Der Tag beginnt für meine Verhältnisse ungewohnt früh. Nach einem Monat Teilzeitarbeit ist 05:30 Uhr eine Zeit, die ich schon lange nicht mehr auf dem Wecker sah. Es gilt noch ein paar letzte Vorbereitungen zu treffen. Nochmals in Gedanken das Gepäck durchgehen und vor der Abreise vielleicht doch noch kurz die Küche aufräumen.
Dann mit dem gemieteten Bus nach Kallnach um meinen Vater abzuhlen, der uns nach Zürich führt. Wie es sich für mich gehört, natürlich mit einer Verspätung von 15 Minuten. Paps wartet schon und Mam steht zum Abschied unter der Tür. Einen letzten Drücker später sind wir auf dem Weg um die Zwei Christians abzuholen. Beide stehen einiges pünktlicher als ich bereit. Die Fahrt nach Zürich erfolt ausgesprochen problemlos und ohne Verzögerung. So kommt es, dass wir trotz allem sogar zu früh am Flughafen ankommen.

SONY DSC Das Check-In beim „Oversized Bagagae“ erfolgt ebenso reibungslos. Da sitzen wir also, im Frühstück bei Kaffe und Rührei mit Speck, ohne dass überhaupt das Gate schon angezeigt wird. Ein paar Gipfeli später dann doch noch ein Gate zum Ansteuern und so sitzen wir kurze Zeit später in der neuen 777 der Swiss Flotte. Es ist der erste kommerzielle Langstreckenflug des neuen Flaggschiffs. Mehr Beinfreiheit… Was für ein Luxus! Schliesslich dauert der Flug nach Montreal über 8h. Da erst einmal gelandet und an den Einreiseformalitäten vorbei gehts mit dem Gepäck erneut zur Aufgabe für den Weiterflug nach Calgary. Da wir drei Schweizer wohl super verdächtig aussehen, gibts die komplette Zerlegung.
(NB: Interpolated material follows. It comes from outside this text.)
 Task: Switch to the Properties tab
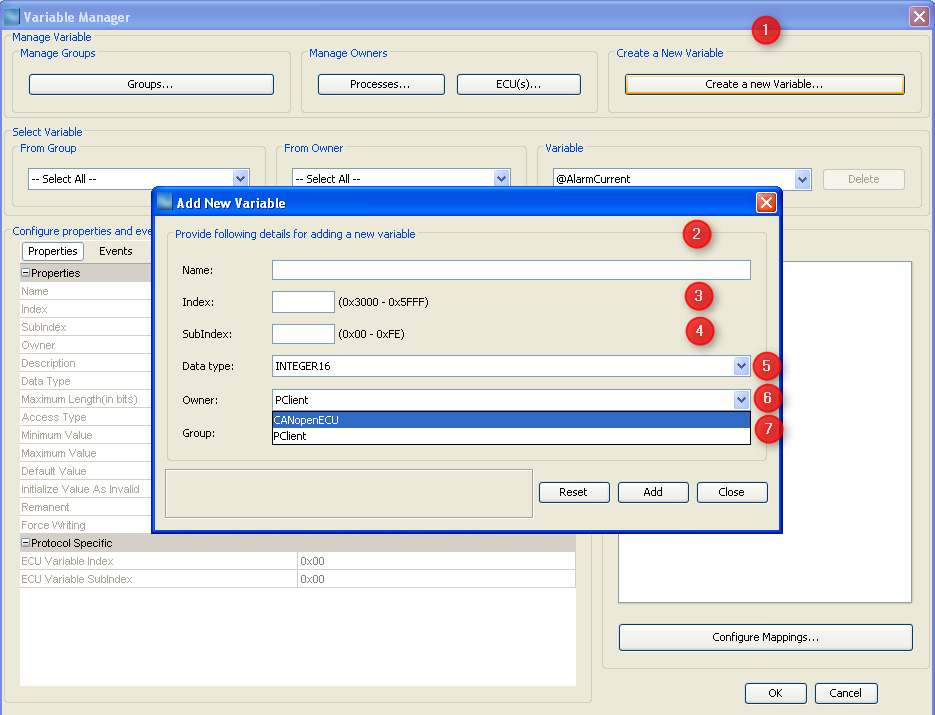[x=52, y=251]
Kartonbox aufschneiden, alle Taschen raus und einzeln durchleuchten und als Zückerli sogar noch einen kompletten Drogenschnelltest. Trotz all den Bemühungen gabs nichts zu finden und wir dürfen weiter auf die 4h REise nach Calgary wo uns unser Warmshowers Host Lyle am Sperrgut-Schalter in Empfang nimmt.
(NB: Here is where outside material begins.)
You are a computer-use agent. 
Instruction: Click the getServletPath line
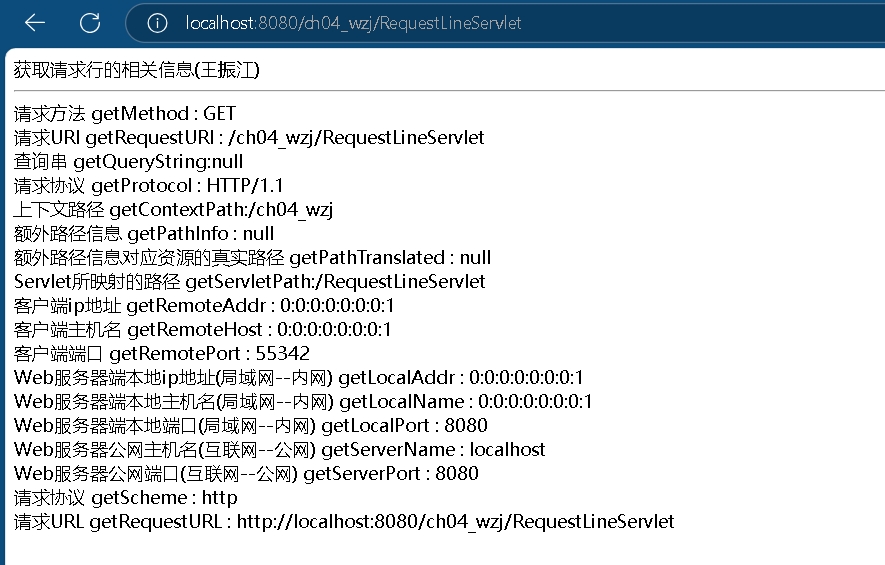click(250, 282)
SONY DSC Mit unseren Bikeboxen im Pickup Truck gehts auf die stündige Fahrt hinein in Kanadas Nacht. Es ist beinahe Mitternacht als wir vor einer „Villa“ in Canmore einfahren, unser Gepäck ausladen und bei einem Willkommens-Bier den nächsten, ersten Tag besprechen. Nach weit über 24h wach sein, legen wir uns völlig fertig von der Reise endlich schlafen.